Os dois lados do tempo*


Por George W de B Cavalcanti
 
 
a) O lado bom, tantas graças e vitórias alcançadas;
b) O lado mau, as perdas e a fadiga da caminhada.

Hoje a minha mãe, viúva, avó e bisavó Gerusa completa os seus 94 anos de vida. Somos todos imensamente gratos ao Eterno nosso Deus por sua vida e saúde. Por a ter junto à nós em nosso singelo, mas, tranquilo e acolhedor lar.

Visível é que, nesta ocasião, o seu semblante é um misto de satisfação e abatimento; devido à defecção, involuntária ou voluntária de alguns que ela não vê ao seu lado. Pessoas significativas cuja vida foi ceifada precoce e/ou barbaramente. E outras tantas há que, são convívios perdidos e afetos malversados; porque incoerentes e decepcionantes quanto ao respeito e à retribuição à ela devidos.

Também e especialmente nesta data, consoante ao coração e mente da minha mãe está a minha alma e o meu ânimo. Diante das perdas e decepções nos âmbitos da família e entornos: religioso, acadêmico, político e social; ao longo desses anos.

Assim, reiteramos, a nossa gratidão a Deus, e à todos/as quantos/as, em tempos de agruras e de esperança, tem-nos dedicado suas atenção e bons augúrios. E, ainda que ao longe, estão em oração e de coração ao nosso lado.

Entendamos, pois, o bem que fazemos e que, certamente estamos ainda melhor recompensados.

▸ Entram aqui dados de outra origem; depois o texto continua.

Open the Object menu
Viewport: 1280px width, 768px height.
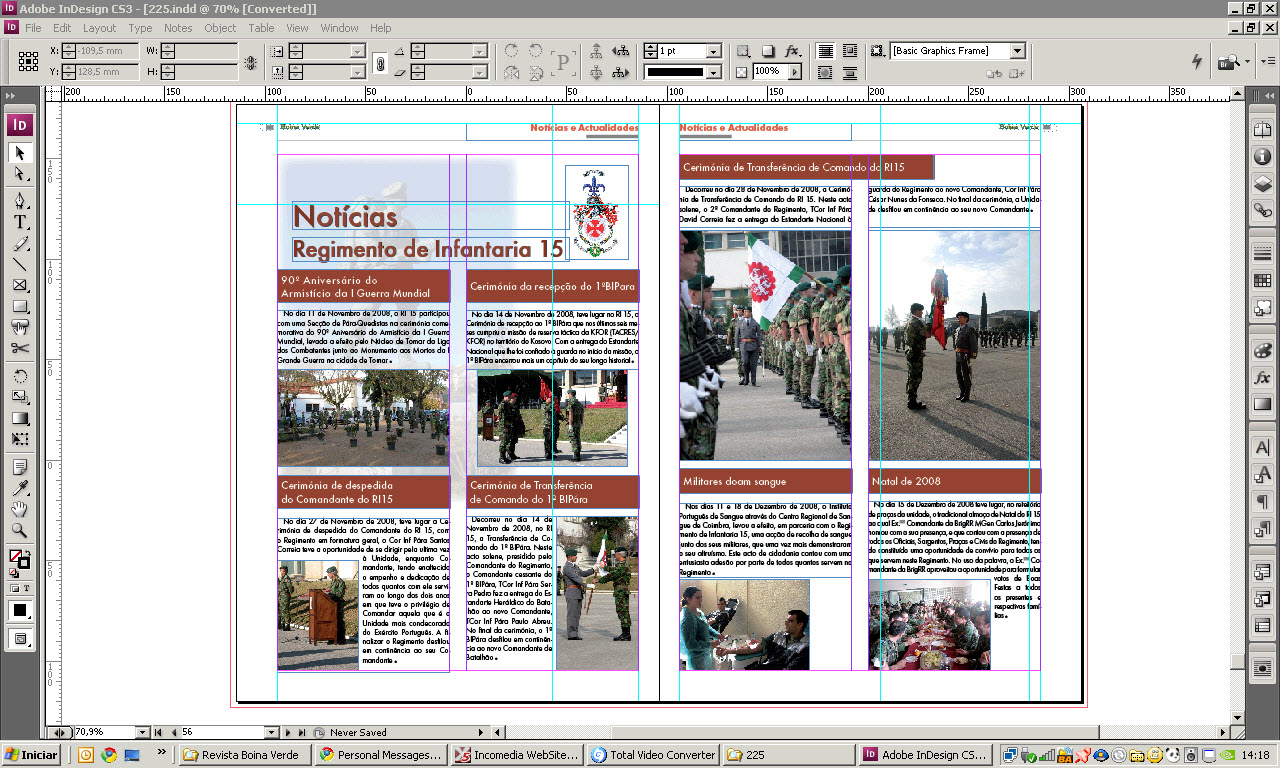coord(220,28)
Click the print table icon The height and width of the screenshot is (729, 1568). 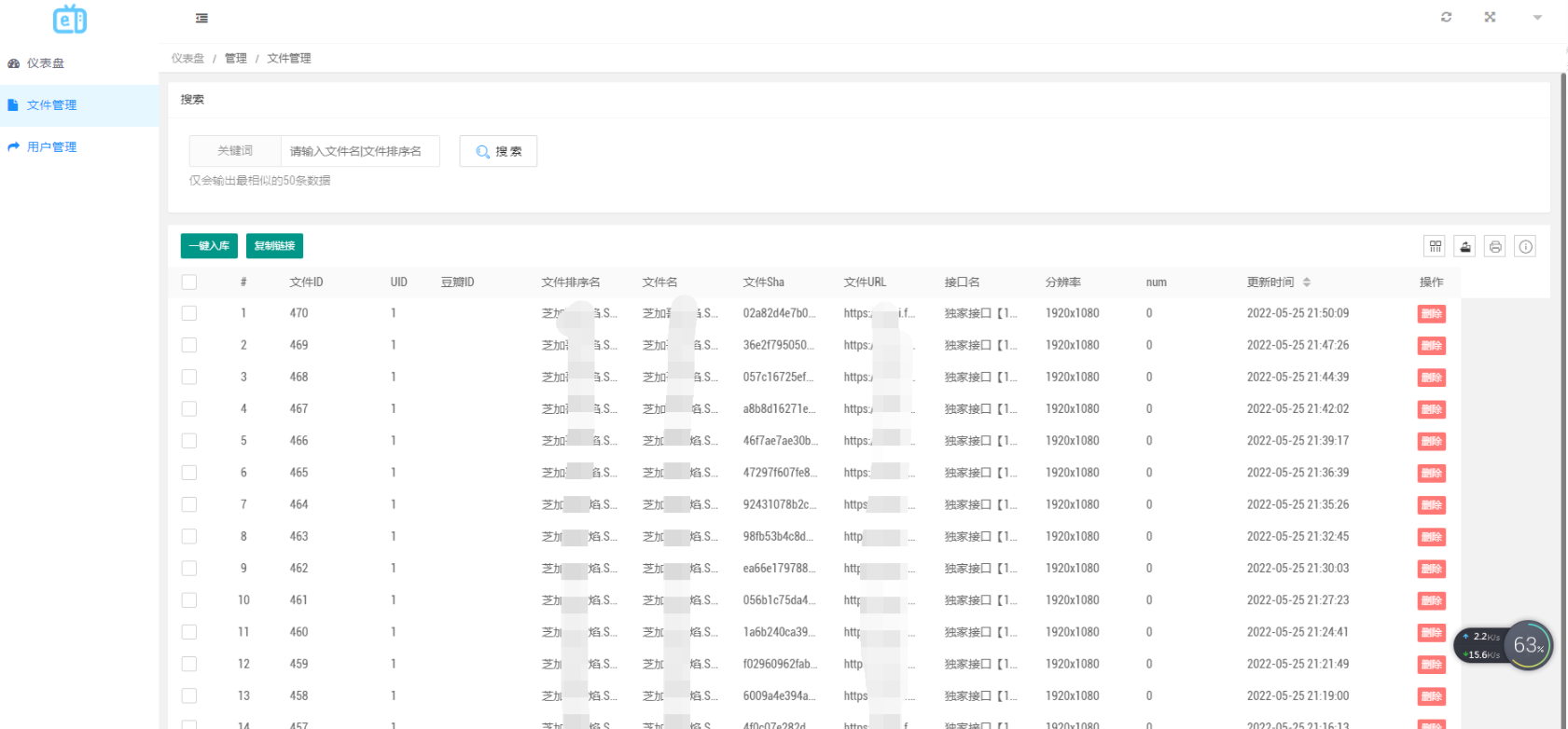(1495, 246)
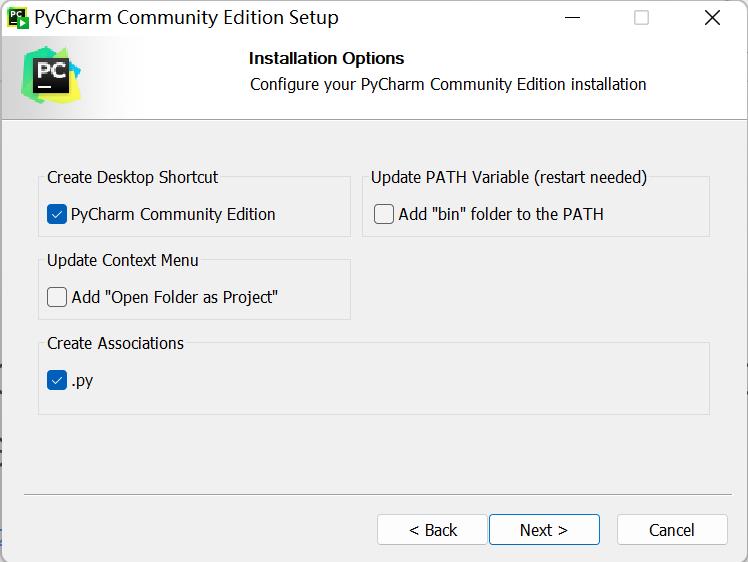748x562 pixels.
Task: Click the 'Add "bin" folder to the PATH' label
Action: tap(501, 214)
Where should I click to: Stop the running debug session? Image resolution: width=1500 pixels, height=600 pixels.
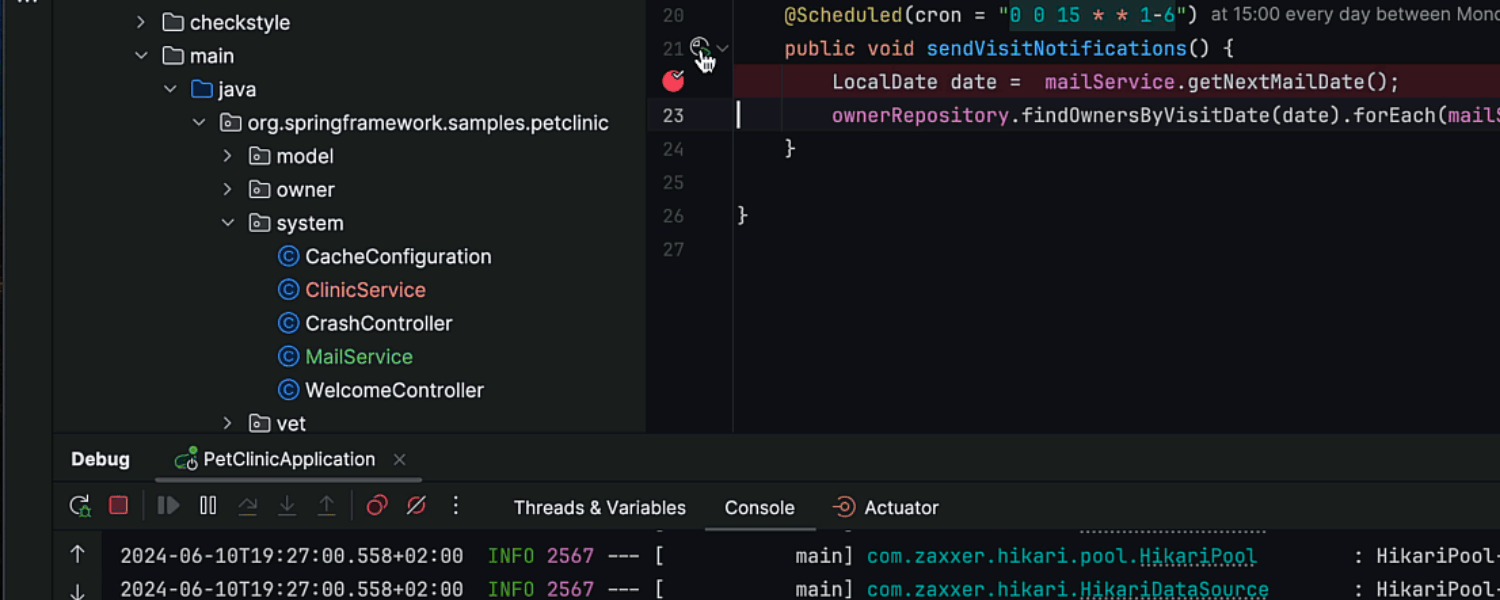[119, 506]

Ao sermos partícipes no amor enquanto guardiões do reconhecimento; à vida e obra de uma mulher idônea e cidadã respeitável.
 
 
 
 
 
 
[*Texto originalmente postado neste endereço: https://www.facebook.com/george.wdebarros.cavalcanti Em 05.10.2013]
 
 

quinta-feira, 16 de agosto de 2012

Por esses dias

Gerusa minha mãe, ora convalescente; passa bem

 Por George W de B Cavalcanti*


Duas lágrimas fluíram
dentre pressa e calma,
na parceria de sempre;
a escorrer no meu rosto 
e, nos meandros da alma.

Contritas e solidárias
em espírito de oração,
na aflição do momento;
da família, toda comoção
à torvelinho de tormento.

Uma gota molha a voz,
outra alaga pensamento,
em dueto por imposição;
de perigo e angústia atroz
face à grave aflitivo evento.

Alô, o que? Meu Deus,
socorre minha mãezinha!
E nessa hora de urgência
são sempre duas lágrimas,
as primeiras em clemencia.

O sentimento em clamor,
é líquido e certo andarilho
na superfície do meu rosto;
fez deixar o rastro do amor
pelo transe de julho a agosto.

As tépidas e densas amigas
não necessitam que as peça,
não precisam que eu as diga;
elas vem na solicitude precisa,
brilham na luz da fé e devoção.

Estejam à vontade queridas,
deixem pegadas de esperança,
marquem no coração do poeta;
com a pureza eterna que se tem
se dentro há coração de criança.




(Ilustrações - fonte: Google Imagens)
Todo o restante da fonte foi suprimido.